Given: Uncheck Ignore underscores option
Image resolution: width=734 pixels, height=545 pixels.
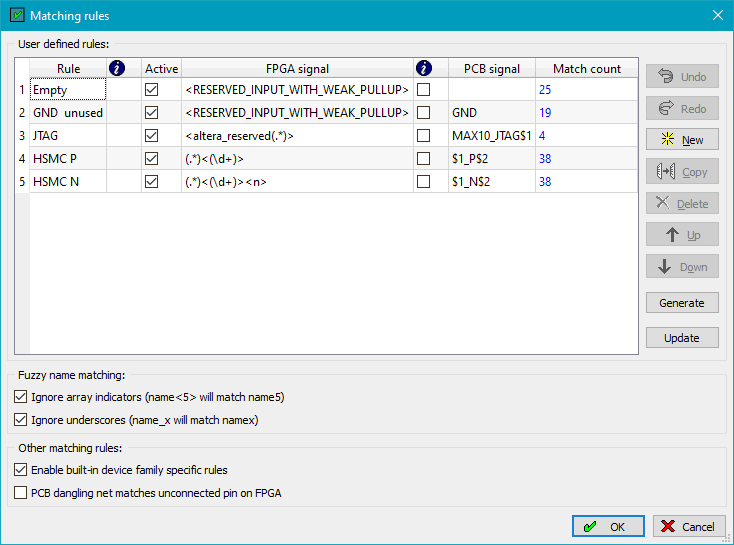Looking at the screenshot, I should click(21, 420).
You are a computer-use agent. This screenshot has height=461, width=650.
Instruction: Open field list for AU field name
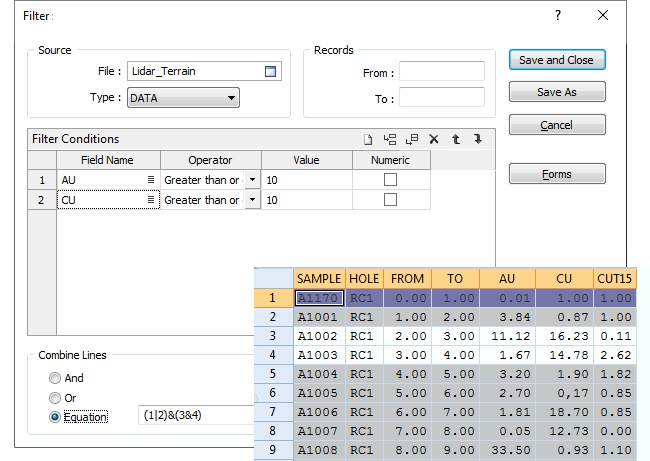(x=152, y=180)
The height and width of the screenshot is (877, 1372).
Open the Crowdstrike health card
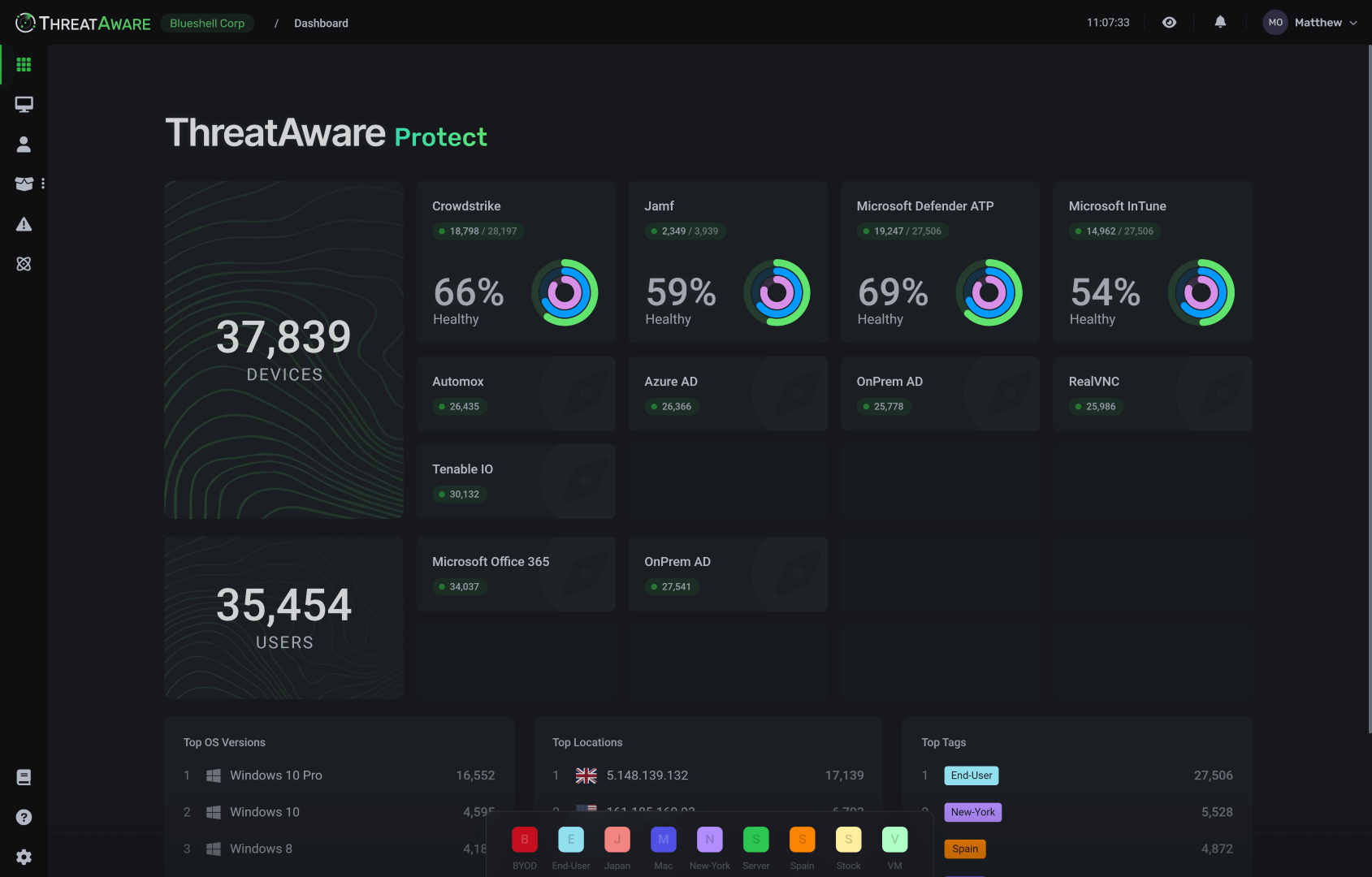pos(516,262)
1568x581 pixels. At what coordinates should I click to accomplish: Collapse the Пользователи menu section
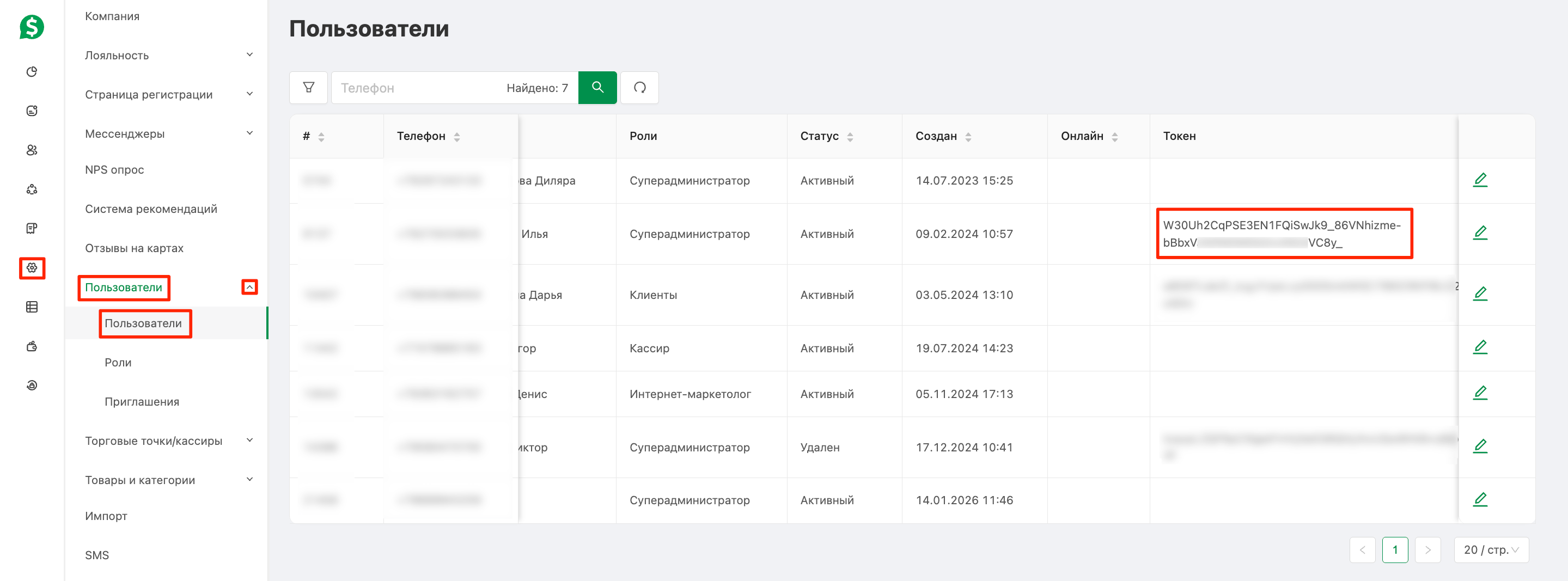click(x=249, y=287)
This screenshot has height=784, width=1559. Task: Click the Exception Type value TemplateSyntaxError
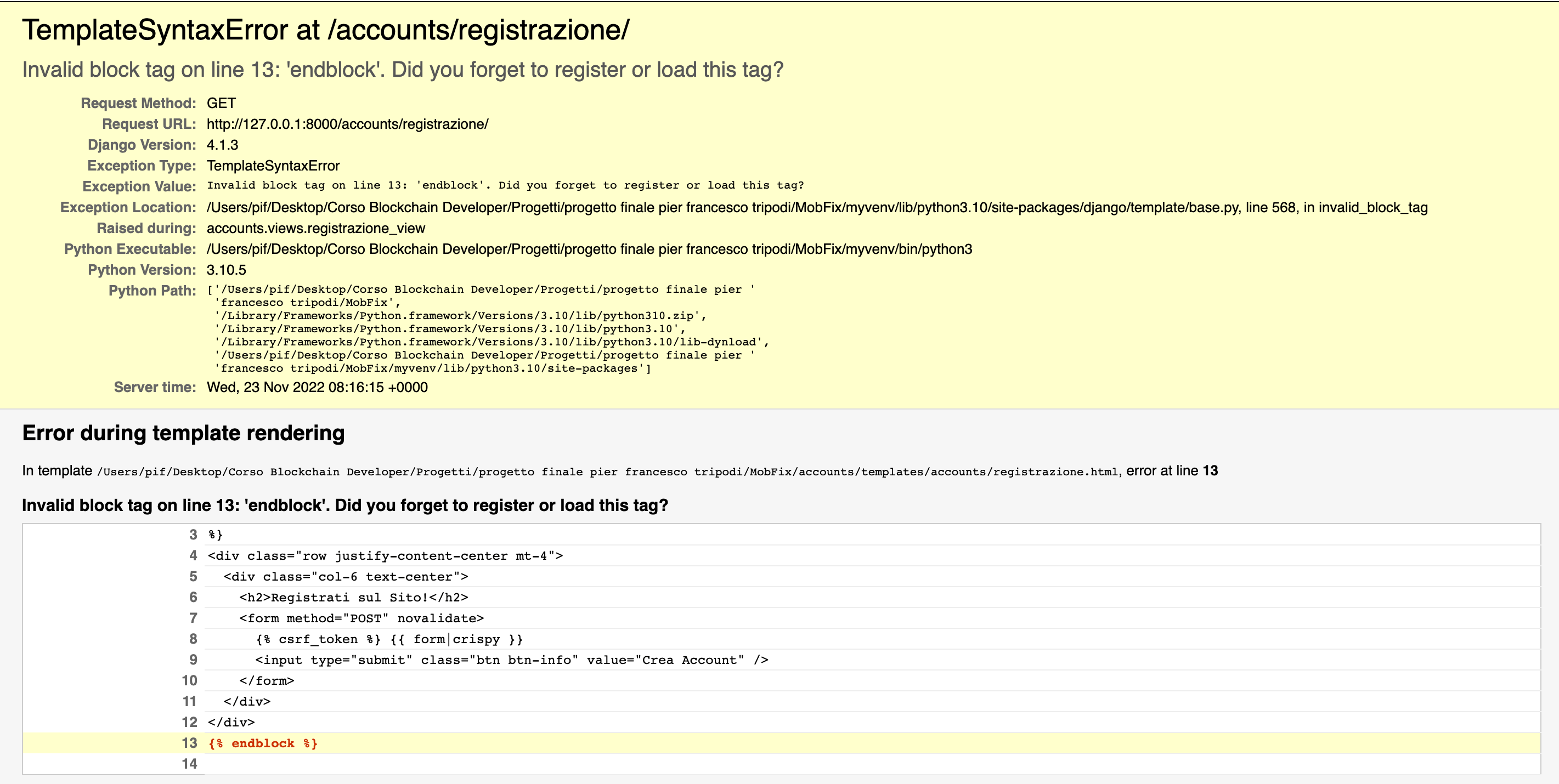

**********

Rewrite every line of the records above as a numbered list, one line per item, with blank lines left out. Omit the pictures from your list.

1. Given: Uncheck Ignore underscores option
2. Image resolution: width=734 pixels, height=545 pixels.
3. Looking at the screenshot, I should click(21, 420).
4. You are a computer-use agent. This screenshot has height=461, width=650.
5. Instruction: Open field list for AU field name
6. (x=152, y=180)
7. The height and width of the screenshot is (877, 1372).
8. Open the Crowdstrike health card
9. pos(516,262)
10. 1568x581 pixels. At what coordinates should I click to accomplish: Collapse the Пользователи menu section
11. click(x=249, y=287)
12. This screenshot has height=784, width=1559. Task: Click the Exception Type value TemplateSyntaxError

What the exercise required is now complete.